Personal information
- Born: 21 April 1981 (age 45) Western Australia
- Original team: South Fremantle (WAFL)
- Debut: Round 1, 31 March 2002, Sydney vs. Brisbane Lions, at the SCG
- Height: 200 cm (6 ft 7 in)
- Weight: 108 kg (238 lb)

Playing career^{1}
- Years: Club / Games (Goals)
- 2002: Sydney / 17 (3)
- 2004: Carlton / 02 (0)
- Total:  / 19 (3)
- ^{1} Playing statistics correct to the end of 2004.

Career highlights
- Northern Bullants leading goalkicker (2004);

= Ricky Mott =

Australian rules footballer

Ricky Mott (born 21 April 1981) is a former Australian rules footballer in the Australian Football League.

==Career==
Originally from country Western Australia, he played for the Kukerin/Dumbleyung Cougars and worked on a farm as a young man, following the sudden death of his father in 1998. He nominated for the 1999 and 2000 AFL drafts but was not selected.

In 2001 he joined the South Fremantle Football Club and was drafted by the Sydney Swans late in the 2001 AFL draft (at pick 74). Due to injuries to favoured Swans ruckmen Jason Ball and Stephen Doyle early in the year, Mott made his debut in Round 1 of the 2002 season.

Despite a solid season in 2002, playing 17 matches, he soon fell out of favour when he turned up to a training session overweight. He was then rookie listed by the Fremantle Dockers in 2003 without playing a game.

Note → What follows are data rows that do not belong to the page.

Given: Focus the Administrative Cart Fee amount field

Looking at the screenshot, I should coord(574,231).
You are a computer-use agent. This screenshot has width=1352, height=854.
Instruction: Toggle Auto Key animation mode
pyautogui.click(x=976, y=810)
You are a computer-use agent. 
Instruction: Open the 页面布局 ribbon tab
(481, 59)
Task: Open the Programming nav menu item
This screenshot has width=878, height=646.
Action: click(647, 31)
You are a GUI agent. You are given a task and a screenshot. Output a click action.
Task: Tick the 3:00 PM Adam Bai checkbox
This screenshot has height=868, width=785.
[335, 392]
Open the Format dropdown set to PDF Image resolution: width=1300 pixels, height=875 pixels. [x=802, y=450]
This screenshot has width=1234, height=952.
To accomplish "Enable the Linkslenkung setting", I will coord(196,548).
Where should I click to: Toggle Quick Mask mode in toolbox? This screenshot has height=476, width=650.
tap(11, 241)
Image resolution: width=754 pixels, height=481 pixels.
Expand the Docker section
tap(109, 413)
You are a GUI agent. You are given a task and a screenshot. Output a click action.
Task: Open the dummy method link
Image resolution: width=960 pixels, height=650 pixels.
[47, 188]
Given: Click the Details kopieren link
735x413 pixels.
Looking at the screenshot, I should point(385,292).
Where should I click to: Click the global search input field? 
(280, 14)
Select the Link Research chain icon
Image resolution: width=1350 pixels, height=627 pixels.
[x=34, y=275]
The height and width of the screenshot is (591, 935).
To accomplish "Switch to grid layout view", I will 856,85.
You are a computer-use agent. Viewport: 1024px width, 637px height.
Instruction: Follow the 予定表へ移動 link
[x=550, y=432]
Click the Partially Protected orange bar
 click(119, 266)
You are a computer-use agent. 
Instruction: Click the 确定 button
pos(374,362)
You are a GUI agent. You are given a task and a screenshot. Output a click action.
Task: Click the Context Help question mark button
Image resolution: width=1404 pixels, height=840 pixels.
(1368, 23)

Mott was given another chance at the 2003 AFL draft when he was drafted by . However, he only played 2 AFL games with the club, and was delisted at the end of the 2004 season. He was the leading goalkicker for Carlton's reserves team, the Northern Bullants, for the 2004 Victorian Football League (VFL) season, kicking 19 goals.

===Essendon internet hoax===
In 2006 he won Country All-Australian selection for Western Australia in the Aus Country Championships and as part of an internet hoax, was touted as a possible recruit for the Essendon Football Club. The Age, however, ran a story on this, falsely believing it to be true.